▸ **WORK TO COMPLETE**:
Write only how many lines of the listing below include the string "Given".

▸ **DATA PROVIDED**:
++++
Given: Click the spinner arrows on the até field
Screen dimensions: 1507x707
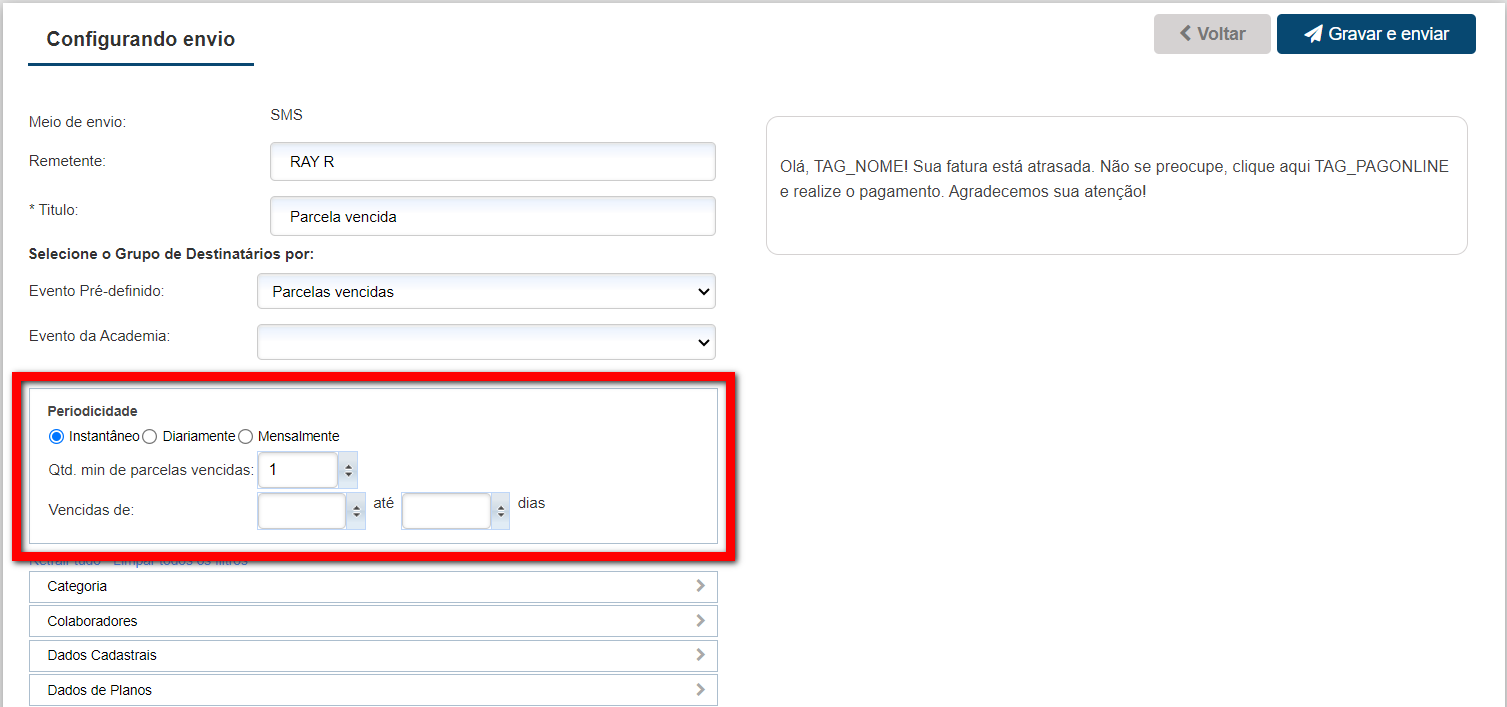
++++
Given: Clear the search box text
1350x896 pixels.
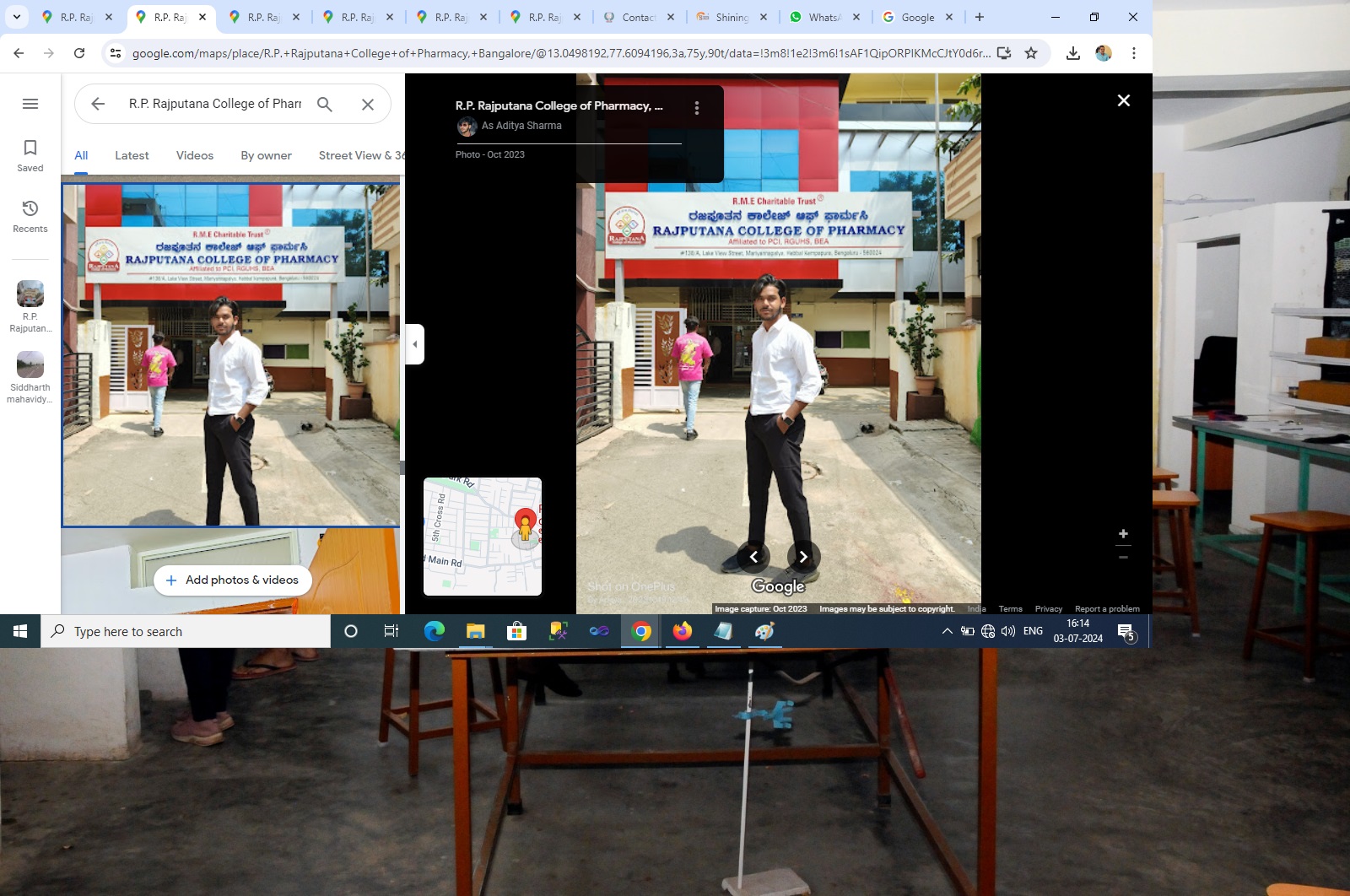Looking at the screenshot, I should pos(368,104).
++++
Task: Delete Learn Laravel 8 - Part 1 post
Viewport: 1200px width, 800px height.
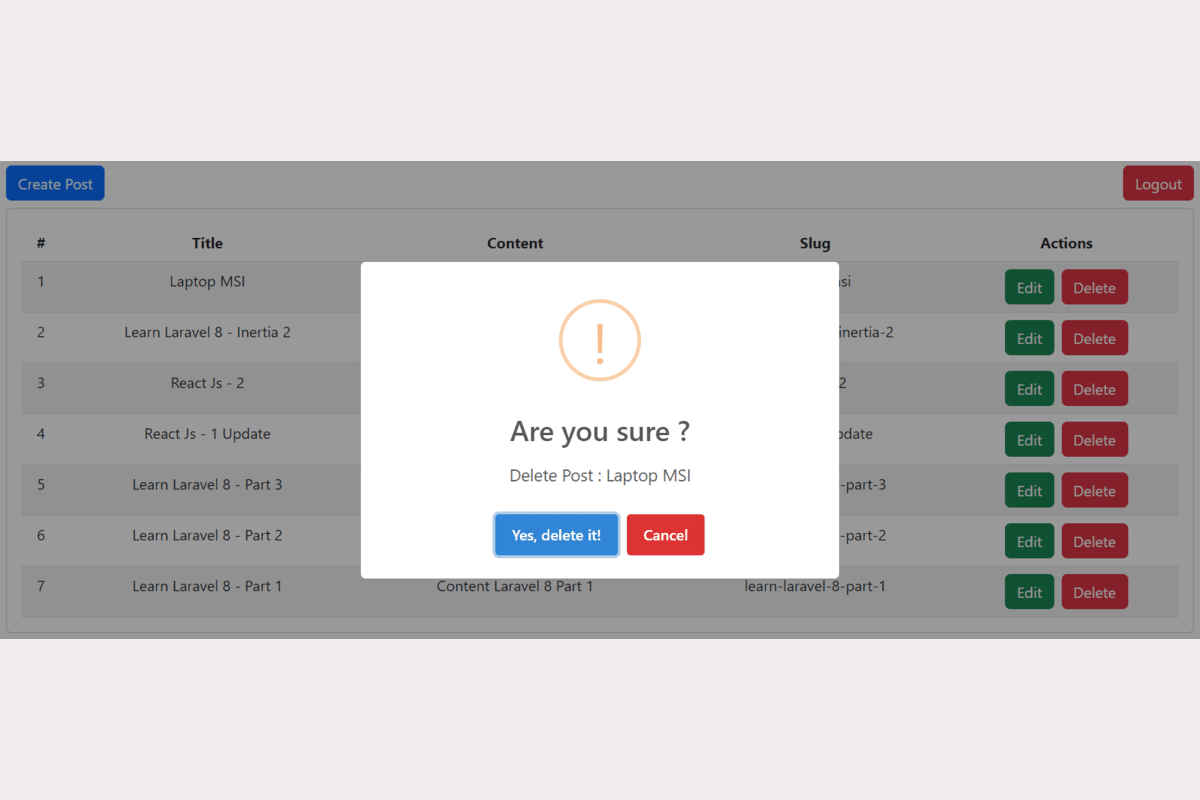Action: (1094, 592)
++++
▸ **ANSWER FOR THIS EXERCISE**:
2